Keywords: drug-resistant epilepsy; epilepsy genetics; epilepsy surgery; somatic mosaicism; stereo-EEG.

Graphical Abstract

Figure 1

Study workflow and confirmation of neuronal cells adhered to sEEG electrodes. (A) Study workflow including sEEG procedure, individual electrode collection, confirmation of neuronal cells on electrodes, parallel extraction of genomic DNA and whole-genome amplification (WGA) from individual electrodes, deep sequencing, variant analysis, and amplicon sequencing validation of variants in DNA derived from individual electrodes.

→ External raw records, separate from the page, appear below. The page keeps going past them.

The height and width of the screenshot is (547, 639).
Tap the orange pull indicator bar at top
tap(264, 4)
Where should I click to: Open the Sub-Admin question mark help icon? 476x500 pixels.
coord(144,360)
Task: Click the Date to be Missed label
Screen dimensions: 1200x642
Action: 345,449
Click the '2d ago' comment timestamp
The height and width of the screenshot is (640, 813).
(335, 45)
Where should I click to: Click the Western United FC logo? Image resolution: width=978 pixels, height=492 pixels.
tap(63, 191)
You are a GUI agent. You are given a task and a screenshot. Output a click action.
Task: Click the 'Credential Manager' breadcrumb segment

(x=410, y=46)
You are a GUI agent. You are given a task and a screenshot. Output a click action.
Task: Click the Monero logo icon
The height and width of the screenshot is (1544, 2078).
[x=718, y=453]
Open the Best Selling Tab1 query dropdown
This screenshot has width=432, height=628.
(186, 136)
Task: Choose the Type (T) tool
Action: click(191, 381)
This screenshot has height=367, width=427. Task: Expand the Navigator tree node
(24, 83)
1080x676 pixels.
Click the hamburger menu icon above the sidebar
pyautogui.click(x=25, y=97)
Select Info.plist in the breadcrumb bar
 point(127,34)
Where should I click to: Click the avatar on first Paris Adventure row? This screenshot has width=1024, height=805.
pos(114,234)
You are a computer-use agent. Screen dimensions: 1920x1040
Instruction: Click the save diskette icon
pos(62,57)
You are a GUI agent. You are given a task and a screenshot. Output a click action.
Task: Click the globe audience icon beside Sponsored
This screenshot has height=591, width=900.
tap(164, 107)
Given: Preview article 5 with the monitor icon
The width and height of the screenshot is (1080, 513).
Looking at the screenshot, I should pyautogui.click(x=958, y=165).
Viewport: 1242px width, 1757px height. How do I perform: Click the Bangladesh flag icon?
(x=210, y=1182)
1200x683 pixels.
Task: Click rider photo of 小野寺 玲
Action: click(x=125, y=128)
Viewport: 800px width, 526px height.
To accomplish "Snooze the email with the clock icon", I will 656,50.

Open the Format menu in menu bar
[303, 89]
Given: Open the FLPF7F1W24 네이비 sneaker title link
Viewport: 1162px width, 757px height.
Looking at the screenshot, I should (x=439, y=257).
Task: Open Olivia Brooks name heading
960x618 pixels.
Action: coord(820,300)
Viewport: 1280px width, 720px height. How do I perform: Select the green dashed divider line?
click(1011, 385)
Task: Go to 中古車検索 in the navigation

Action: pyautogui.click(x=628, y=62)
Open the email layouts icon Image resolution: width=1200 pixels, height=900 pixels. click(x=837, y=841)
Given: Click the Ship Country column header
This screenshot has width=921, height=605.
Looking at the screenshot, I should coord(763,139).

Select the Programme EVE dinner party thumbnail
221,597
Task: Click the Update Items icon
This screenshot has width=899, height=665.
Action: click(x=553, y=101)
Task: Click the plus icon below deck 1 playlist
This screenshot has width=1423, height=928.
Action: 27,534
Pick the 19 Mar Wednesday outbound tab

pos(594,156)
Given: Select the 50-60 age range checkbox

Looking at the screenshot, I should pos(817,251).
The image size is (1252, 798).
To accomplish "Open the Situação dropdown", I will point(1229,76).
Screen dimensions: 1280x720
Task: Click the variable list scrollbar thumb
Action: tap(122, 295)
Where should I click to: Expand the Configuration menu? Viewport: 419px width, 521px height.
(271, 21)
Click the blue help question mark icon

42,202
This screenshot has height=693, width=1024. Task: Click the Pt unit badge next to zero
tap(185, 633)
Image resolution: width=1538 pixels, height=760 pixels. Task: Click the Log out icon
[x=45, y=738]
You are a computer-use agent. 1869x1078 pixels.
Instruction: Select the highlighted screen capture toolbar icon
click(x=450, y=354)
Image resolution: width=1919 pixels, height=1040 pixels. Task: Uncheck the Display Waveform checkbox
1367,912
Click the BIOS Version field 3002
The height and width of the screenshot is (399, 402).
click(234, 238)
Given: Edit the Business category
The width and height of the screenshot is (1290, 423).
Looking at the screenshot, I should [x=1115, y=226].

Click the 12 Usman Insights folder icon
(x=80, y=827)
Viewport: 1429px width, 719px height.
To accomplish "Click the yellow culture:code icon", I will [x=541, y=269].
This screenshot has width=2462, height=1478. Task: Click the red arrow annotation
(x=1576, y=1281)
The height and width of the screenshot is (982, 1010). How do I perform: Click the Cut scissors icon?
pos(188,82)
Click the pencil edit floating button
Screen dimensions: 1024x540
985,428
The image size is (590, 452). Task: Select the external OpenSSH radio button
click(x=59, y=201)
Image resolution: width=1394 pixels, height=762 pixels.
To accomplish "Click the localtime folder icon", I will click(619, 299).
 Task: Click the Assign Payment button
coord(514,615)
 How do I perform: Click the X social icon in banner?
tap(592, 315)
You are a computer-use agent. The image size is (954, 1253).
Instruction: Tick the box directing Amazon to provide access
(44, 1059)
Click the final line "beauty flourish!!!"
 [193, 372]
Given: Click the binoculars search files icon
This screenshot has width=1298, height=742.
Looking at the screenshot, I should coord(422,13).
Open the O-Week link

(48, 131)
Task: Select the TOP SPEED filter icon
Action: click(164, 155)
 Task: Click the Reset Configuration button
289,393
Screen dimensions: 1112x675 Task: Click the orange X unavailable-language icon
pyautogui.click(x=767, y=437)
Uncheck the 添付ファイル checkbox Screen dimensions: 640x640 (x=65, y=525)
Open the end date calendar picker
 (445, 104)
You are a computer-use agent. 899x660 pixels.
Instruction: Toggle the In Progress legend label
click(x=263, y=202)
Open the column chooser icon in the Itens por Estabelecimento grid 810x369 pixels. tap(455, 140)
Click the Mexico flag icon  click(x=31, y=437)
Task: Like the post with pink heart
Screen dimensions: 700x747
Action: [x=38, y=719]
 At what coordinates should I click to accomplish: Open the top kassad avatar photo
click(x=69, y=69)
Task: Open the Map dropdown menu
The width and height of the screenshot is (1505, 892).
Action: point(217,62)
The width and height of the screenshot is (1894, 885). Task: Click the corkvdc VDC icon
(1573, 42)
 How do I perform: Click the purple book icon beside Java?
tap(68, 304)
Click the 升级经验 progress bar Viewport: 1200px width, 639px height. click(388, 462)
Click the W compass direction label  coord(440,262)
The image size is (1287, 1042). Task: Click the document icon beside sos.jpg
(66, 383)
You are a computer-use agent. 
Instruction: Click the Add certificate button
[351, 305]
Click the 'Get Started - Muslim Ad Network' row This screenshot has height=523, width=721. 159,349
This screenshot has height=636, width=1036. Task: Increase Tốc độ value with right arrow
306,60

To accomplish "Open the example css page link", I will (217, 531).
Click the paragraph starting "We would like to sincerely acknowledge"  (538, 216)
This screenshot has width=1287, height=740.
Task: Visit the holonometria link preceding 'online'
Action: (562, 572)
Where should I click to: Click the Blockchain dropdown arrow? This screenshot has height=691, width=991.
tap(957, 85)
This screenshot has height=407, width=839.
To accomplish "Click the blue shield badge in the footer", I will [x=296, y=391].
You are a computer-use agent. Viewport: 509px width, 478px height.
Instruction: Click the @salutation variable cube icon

Created in BioRender (https://BioRender.com/s54s494). (B) Epifluorescence image of sEEG electrode-derived tissue cultured cells 2 days post-surgical removal with antibody labelling of microtubule-associated protein 2 (MAP2, green), a neuron-specific cytoskeletal protein isoform for identifying neuronal cells and visualization of dendritic processes. Nuclear staining was performed with Hoechst 33342 (blue).

Figure 2

Deep sequencing coverage and variant calls. (A) The cumulative distribution of sequencing depth of all ES samples. The dashed line indicates the percentage of targeted regions that have been sequenced with 500× or less in each sample. The depth range is restricted to up to 5000× for visualization purposes. The average sequencing depth is not significantly different across amplified and unamplified samples in both panel sequencing (P = 0.76, B) and ES (P = 0.70, C). The number of mosaic variants is significantly higher in amplified samples than in unamplified samples for SNVs in panel sequencing (P = 4.5 × 10⁻¹⁶, D), indels in panel sequencing (P = 1.1 × 10⁻¹⁶, E) and SNVs in ES (P = 0.049, F). Avg, average; M.W.W., two-sided Mann–Whitney–Wilcoxon test with Bonferroni correction; A, whole-genome amplified; UA, unamplified.

Figure 3

MRI, sEEG electrode placement, and CNTNAP2 variant mosaic gradient for Patient 5. Blurring of the grey and white matter interface in the left posterior insula and posterior superior temporal gyrus (arrows) on (A) sagittal magnetization prepared rapid acquisition gradient echo with two inversion times (MP2RAGE) and (B) conventional sagittal magnetization prepared rapid acquisition gradient echo (MPRAGE) images. (C) Lateral view of the sEEG electrode implantation plan for Patient 5 using the standardized electrode nomenclature for stereo-EEG applications (SENSA) naming system. (D) Axial fused MP2RAGE and CT image with one of the active sEEG electrodes in the suspected areas overlaid on the MP2RAGE image. (E) Axial post-LITT ablation post-contrast MPRAGE shows the treated area, which matches the abnormality seen on prior MRIs. (F) sEEG plan overlaid with the mosaic gradient of the detected CNTNAP2 variant. Pink ovals represent electrodes corresponding to seizure onset or spread, and blue ovals represent non-involved electrodes. The number in each oval is the VAF detected in DNA extracted from that electrode. L, left; ND, not detected; R, right.

Figure 4

MRI and sEEG electrode placement for Patients 6 and 10. (A) Coronal T2-weighted MRI from an outside hospital for Patient 6 shows subependymal grey matter heterotopia adjacent to the right temporal horn (thin arrow) and subtle blurring of the grey and white matter interface in the right posterior insula and posterosuperior temporal gyrus (thick arrow). (B) Subsequent axial T2-weighted MRI obtained at our institution after the heterotopia had been ablated at the referring institution and before sEEG placement, again showing the subtle blurring at the grey and white matter interface in the right posterior insula (thick arrow) and right frontoparietal-predominant cerebral atrophy. (C) Lateral view of the sEEG electrode implantation plan for Patient 6 using the SENSA naming system. Coronal (D) and axial (E) T2-weighted MRI for Patient 10 show encephalomalacia in the left frontal lobe. (F) Lateral view of the sEEG electrode implantation plan for Patient 10 using the SENSA naming system. The shaded grey area represents the area of encephalomalacia. L, left; R, right.